- [EXERCISE] Take the lines from the beginning of the data below through the line holding "This screenshot has height=542, width=946." and return exactly those.

- [Stored items]
-- Opening Marker --

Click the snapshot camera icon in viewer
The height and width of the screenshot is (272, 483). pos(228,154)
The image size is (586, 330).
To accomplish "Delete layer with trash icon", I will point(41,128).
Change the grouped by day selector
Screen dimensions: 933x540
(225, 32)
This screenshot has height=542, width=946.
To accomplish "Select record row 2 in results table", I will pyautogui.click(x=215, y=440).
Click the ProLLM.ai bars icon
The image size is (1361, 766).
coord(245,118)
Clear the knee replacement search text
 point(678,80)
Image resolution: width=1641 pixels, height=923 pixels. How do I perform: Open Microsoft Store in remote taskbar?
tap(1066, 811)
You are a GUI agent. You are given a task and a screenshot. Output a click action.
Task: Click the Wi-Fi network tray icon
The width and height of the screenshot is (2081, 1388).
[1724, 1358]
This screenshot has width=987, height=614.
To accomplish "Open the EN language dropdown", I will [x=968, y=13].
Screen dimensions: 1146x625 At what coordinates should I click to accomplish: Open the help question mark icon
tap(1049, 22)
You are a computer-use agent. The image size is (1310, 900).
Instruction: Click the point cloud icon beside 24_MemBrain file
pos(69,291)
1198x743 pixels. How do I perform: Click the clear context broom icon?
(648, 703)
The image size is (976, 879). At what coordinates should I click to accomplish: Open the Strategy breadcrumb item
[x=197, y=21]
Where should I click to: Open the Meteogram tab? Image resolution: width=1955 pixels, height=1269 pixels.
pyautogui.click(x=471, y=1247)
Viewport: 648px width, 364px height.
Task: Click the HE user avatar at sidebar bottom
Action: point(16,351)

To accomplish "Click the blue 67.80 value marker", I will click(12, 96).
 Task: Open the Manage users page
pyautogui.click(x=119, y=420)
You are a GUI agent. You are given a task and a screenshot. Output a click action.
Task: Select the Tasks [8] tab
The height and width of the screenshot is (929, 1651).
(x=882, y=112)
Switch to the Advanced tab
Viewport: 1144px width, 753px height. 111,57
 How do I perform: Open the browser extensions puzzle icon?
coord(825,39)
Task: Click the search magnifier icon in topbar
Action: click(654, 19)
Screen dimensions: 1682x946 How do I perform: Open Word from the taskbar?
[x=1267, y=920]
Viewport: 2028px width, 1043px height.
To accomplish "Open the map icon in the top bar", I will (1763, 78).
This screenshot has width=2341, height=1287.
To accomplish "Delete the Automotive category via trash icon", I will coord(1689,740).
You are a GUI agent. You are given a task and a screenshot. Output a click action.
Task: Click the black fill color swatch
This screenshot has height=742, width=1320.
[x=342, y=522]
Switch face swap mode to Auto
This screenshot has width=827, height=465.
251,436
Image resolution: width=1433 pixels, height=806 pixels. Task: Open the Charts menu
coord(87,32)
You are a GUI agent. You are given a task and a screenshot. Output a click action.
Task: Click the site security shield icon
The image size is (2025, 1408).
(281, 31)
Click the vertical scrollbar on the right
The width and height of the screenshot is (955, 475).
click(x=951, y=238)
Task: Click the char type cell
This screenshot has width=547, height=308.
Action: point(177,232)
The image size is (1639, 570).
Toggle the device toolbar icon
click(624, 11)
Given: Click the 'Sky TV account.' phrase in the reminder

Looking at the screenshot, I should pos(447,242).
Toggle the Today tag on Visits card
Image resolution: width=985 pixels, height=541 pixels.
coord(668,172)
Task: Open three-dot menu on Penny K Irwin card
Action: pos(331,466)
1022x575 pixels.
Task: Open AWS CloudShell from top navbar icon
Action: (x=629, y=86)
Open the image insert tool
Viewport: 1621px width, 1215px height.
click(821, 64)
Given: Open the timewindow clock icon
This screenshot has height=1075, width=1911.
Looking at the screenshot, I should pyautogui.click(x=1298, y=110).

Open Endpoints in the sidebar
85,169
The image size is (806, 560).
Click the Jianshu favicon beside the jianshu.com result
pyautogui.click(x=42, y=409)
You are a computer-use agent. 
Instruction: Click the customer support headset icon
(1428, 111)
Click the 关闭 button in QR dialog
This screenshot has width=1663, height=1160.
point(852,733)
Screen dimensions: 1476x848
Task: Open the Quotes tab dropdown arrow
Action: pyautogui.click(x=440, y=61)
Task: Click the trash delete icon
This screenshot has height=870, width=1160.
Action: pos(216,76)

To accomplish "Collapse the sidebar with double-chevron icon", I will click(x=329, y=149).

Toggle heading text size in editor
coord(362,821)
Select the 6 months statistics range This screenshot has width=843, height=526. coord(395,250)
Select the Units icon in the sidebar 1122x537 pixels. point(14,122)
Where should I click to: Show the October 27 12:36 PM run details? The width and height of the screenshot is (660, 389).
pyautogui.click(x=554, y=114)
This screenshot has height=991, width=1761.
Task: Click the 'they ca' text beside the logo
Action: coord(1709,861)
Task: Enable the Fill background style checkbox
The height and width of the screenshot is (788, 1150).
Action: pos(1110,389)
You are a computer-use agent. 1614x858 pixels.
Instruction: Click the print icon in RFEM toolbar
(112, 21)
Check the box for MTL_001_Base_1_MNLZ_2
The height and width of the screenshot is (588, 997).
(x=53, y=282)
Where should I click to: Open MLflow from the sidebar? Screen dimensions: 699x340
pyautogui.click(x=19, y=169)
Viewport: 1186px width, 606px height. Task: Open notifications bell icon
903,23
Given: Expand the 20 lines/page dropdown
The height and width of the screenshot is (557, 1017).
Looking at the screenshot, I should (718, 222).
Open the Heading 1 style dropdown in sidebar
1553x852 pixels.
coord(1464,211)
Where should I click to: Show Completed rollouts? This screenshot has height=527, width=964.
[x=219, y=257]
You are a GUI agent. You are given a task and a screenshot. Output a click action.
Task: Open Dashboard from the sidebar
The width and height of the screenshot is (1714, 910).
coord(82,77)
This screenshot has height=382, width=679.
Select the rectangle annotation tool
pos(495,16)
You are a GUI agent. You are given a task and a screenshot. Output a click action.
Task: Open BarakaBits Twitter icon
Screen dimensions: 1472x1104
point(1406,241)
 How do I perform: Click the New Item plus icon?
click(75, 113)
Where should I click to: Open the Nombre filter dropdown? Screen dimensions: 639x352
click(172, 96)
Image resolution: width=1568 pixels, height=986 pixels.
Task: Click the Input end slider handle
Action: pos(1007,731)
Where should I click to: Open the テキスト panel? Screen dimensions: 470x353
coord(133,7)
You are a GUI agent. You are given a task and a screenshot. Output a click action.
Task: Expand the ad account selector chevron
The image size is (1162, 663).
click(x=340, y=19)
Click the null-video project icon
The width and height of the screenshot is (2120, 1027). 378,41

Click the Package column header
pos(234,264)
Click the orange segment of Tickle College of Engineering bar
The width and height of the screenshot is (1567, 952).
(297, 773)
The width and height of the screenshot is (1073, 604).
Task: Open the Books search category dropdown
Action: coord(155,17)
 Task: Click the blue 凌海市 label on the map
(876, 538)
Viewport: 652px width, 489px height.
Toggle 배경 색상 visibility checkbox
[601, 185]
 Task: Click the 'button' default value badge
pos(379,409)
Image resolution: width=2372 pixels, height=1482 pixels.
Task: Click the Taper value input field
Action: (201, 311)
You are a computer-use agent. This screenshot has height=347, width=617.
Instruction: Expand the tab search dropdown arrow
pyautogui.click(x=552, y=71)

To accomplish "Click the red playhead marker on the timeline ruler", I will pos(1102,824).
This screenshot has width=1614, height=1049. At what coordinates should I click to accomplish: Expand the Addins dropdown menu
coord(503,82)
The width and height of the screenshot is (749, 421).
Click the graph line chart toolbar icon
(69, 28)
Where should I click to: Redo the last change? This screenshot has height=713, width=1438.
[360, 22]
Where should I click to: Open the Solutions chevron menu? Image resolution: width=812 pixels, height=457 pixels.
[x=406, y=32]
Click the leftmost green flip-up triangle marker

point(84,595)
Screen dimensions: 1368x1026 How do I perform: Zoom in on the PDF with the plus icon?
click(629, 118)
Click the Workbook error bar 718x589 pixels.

-- Closing Marker --

- [RESPONSE]
Click the snapshot camera icon in viewer
The height and width of the screenshot is (272, 483). pos(228,154)
The image size is (586, 330).
To accomplish "Delete layer with trash icon", I will point(41,128).
Change the grouped by day selector
Screen dimensions: 933x540
(225, 32)
This screenshot has height=542, width=946.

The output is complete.